━━━ TEXTO PARA LEITURA
Vão servir de guia, guión em espanhol, de roteiro de exemplaridades.

Trouxe-os também porque acreditei que lhes fossem de agrado: a companhia de dois acadêmicos, Celso Furtado e Roberto Marinho.

E de um quase acadêmico, diria Gilberto Freyre. Ou de um supra acadêmico, poderia dizer ele também, molequemente sorrindo para si próprio.

Tomando emprestado eventual tipologia de Celso Furtado, explicitada em seu discurso de posse aqui nesta Academia, em 1997, os três fazem parte dos que:

“Ampliaram o horizonte daquilo que seus contemporâneos diriam como possível.”

Foram, pela ousadia da coragem, além do apenas possível.

Nas ciências sociais,
No planejamento da economia,
Nos meios de comunicação.

Em qualquer lista dos brasileiros mais influentes do século XX, lá estarão.

Através deles, a cultura do século XX se prolonga na cultura do século XXI.

Está presente em nossos dias.

III. A convivência como argumento

Nossa convivência não foi íntima, mas foi próxima.

Não foi pessoal, mas foi profissional.

Foi tanto de proximidades, quanto de distanciamentos.

Às vezes foi promontório. Outras vezes foi arquipélago.

1. A convite de Gilberto Freyre criei o Departamento de Ciência Política na Fundação Joaquim Nabuco. Onde já viviam as irmãs: pesquisa econômica, sociológica e antropológica.

Depois fui um de seus vices, Superintendente de Documentação. Editor de mais de trinta livros. Convivemos quase diariamente.

2. Em tarde agradável no apartamento de Brasília de Fernando Henrique Cardoso, Celso Furtado, assumindo o Ministério da Cultura, convidou-me para ser seu vice-ministro por indicação do comum amigo Luciano Coutinho.

Não pude aceitar. Estava de Olinda mudando a família para o Rio. Celso insistiu. Aceitei ser presidente da Fundação Pró-Memória, no Rio.

Comandei mais de trinta instituições culturais: da Biblioteca Nacional, à Cinemateca Brasileira, ao Museu Lasar Segall, ao Paço Imperial e tantos outros.

3. Em seguida, através do amigo permanente Pedro Carvalho, Roberto Marinho e seus filhos, a quem não conhecia, me convidaram para dirigir a Fundação Roberto Marinho.

O que fiz por cerca de dez anos, quando conheci muito dos senhores.
━━━━━━
◆ ENUNCIADO 1:
Segundo o texto, a convite de quem foi criado o Departamento de Ciência Política na Fundação Joaquim Nabuco?
◆ ENUNCIADO 2:
Reproduza fielmente o trecho do texto que vai de "Foi tanto de" até "Convivemos quase diariamente.".
━━━ OS DADOS
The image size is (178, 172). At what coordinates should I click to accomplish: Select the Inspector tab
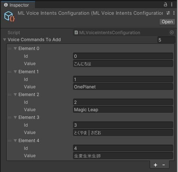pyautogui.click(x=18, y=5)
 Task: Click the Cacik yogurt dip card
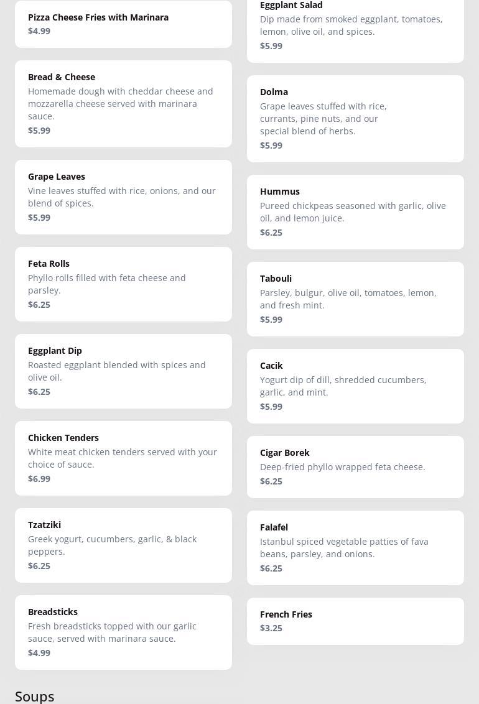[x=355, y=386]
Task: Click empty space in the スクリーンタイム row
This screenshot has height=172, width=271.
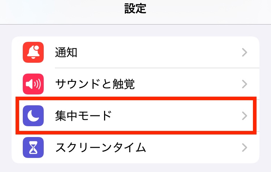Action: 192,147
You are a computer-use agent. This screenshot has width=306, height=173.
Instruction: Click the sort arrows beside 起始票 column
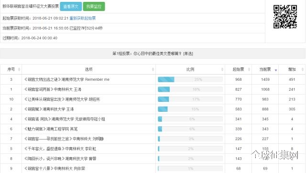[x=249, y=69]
━━━━━━
◆ ESPAÇO DA RESPOSTA 1:
A convite de Gilberto Freyre.

◆ ESPAÇO DA RESPOSTA 2:
Foi tanto de proximidades, quanto de distanciamentos.

Às vezes foi promontório. Outras vezes foi arquipélago.

1. A convite de Gilberto Freyre criei o Departamento de Ciência Política na Fundação Joaquim Nabuco. Onde já viviam as irmãs: pesquisa econômica, sociológica e antropológica.

Depois fui um de seus vices, Superintendente de Documentação. Editor de mais de trinta livros. Convivemos quase diariamente.